I kind of see the point. Some shows with Gay characters do it well. The character is established early as gay and everything follows along naturally.
Then you have the “wait, what?!” situation where a previously non-coupled character suddenly has a same sex partner and it kind of feels like someone said “ok, we have a Lesbian and some Hetros and we better make one of the guys Gay”. It’s jarring and doesn’t feel comfortable because there was no lead up or progression. It’s just ticking off a box.
Our local (Vancouver) ads are really pushing the United Nations thing too. It’s to the point where there are very few couples portrayed who aren’t mixed. Sure, I know a lot of mixed couples but for the most part people still hook up with folks who share common culture. It’s jarring because it feels forced and doesn’t reflect the majority of the people I see daily. Keep in mind, I live in an area where there are a lot of recent immigrants and they still marry within their culture because that’s what their families expect. I don’t care either way. I have a daughter-in-law with some Chinese heritage and my other son was in a relationship with a girl from South America. Fine by me. Heck, my ex always claimed to be partly Native. It’s just that it seems the couples that look like each other are becoming, well, unfashinable would have to be the term. It’s the company putting on the ad saying “look at us! We’re PC! We’re modern! We’re trying really, realy hard!” As I said, it just feels forced.
I guess it comes down to smoothness. It’s all about whether you find yourself being taken out of the story or away from the product being sold by the characters orientation or looks. Ideally, there should be no real bump, no bang over the head. The story should just flow.

Interesting attitude.

I assume you have the same objection to the other 95% of gratuitous sex scenes in TV shows that are are hetero? Didn’t think so.
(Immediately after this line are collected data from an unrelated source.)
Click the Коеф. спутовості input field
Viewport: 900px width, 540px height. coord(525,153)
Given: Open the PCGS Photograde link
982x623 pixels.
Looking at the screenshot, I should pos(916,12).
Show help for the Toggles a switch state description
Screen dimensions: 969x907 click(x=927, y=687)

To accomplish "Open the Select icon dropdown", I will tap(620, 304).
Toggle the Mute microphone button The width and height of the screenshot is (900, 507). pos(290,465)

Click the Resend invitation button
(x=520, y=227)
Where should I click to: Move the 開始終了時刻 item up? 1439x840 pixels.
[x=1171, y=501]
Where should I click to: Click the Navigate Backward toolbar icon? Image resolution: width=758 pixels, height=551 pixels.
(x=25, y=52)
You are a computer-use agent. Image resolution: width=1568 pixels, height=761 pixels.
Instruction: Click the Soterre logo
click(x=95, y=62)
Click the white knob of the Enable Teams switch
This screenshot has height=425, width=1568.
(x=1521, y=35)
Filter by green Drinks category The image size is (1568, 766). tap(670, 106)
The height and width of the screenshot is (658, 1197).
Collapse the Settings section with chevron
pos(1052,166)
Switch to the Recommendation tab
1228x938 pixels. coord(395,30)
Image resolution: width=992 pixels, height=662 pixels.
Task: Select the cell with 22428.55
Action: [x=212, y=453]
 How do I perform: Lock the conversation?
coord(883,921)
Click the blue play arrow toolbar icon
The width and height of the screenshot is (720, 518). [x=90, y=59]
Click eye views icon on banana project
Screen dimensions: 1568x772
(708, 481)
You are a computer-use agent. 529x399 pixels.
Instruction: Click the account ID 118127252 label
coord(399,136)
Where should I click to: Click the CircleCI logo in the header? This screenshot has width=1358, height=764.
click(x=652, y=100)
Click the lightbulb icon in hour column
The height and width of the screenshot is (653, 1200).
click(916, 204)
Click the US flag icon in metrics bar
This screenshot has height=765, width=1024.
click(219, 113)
I fear The Whoosh is strong in that one. - SDMB Yoda.

I’m sick of gratuitous gravity. We need more shows with people floating.

This, precisely.

Please note I specifically used “gayity” to separate the two terms. English has been built of neologIsms.

you are truly missing out. The flamers are the most fun! I can talk about showtunes and all. OTOH, I’ve found lesbians pleasant, but boring. If I want to talk about the Cubs, which I don’t, I’d talk with my straight and closeted co-workers.

Precisely my complaint about tokenism.

You are wrong. I thought I made it clear that I couldn’t care less about any character’s lovelife, UNLESS IT ADVANCES THE PLOT. I may have been a godawful English major, but I learned a thing or two.

So do you want it established early, or come as a surprise later on? You just said “This” to a statement that is opposite what you wrote in the OP. The new Doctor Who companion Bill was established as a lesbian in the first episode (by simply catching the eye of another woman. They don’t kiss, I forget if they even touched at all. Maybe they danced together. I guess that’s “gratuitous” for some people.)

Did you also have a problem with Rose throwing her gratuitous heterosexuality in your face by having a boyfriend in the very first episode of the series? And Martha? And Donna? And Amy & Rory? Pretty much every single companion the show has had since 2005?

Apparently gratuitous gayity=a gay person existing.

Rose and Mickey were connected as a couple almost immediately. It established their place in the story. Same with Amy and Rory. And Odysseus and Penelope. And Inara and her councilwoman date. Worst case: In Gotham, Barbara and some woman hooked up early. No explanation. No foreshadowing. Just two horny, naked women, and cut for a commercial. Totally gratuitous.

Bro, that was the day before. On this board there is usually enough shame to go around. :o

Agatha Christie’s Miss Marple? I can’t recall any gay characters. I think for the time and place it would have been scandalous.

You didn’t make that clear, by virtue of not titling the thread, “Is it okay to be sick of gratuitous lovelives?” You specified in the OP title, and in the OP itself, that what prompted your complaints isn’t love lives in general, but gay characters’ love lives in particular.

It’s why I changed to Archaeology. Nobody until 23 and Me believed there were many of us substantially Neanderthal. :wink:

So far of the three episodes, its beginning to look like a train wreck after Clara, and its annoying cause it feels like they are wasting Capaldi in his final season. New Chick, seems to be the Anti-Clara in almost all respects, which is tragic, as she seems to be meh, but capable.

If anything it was a lot more annoying on Torchwood, so much that you had to fastforward the scenes between Jack and whomever.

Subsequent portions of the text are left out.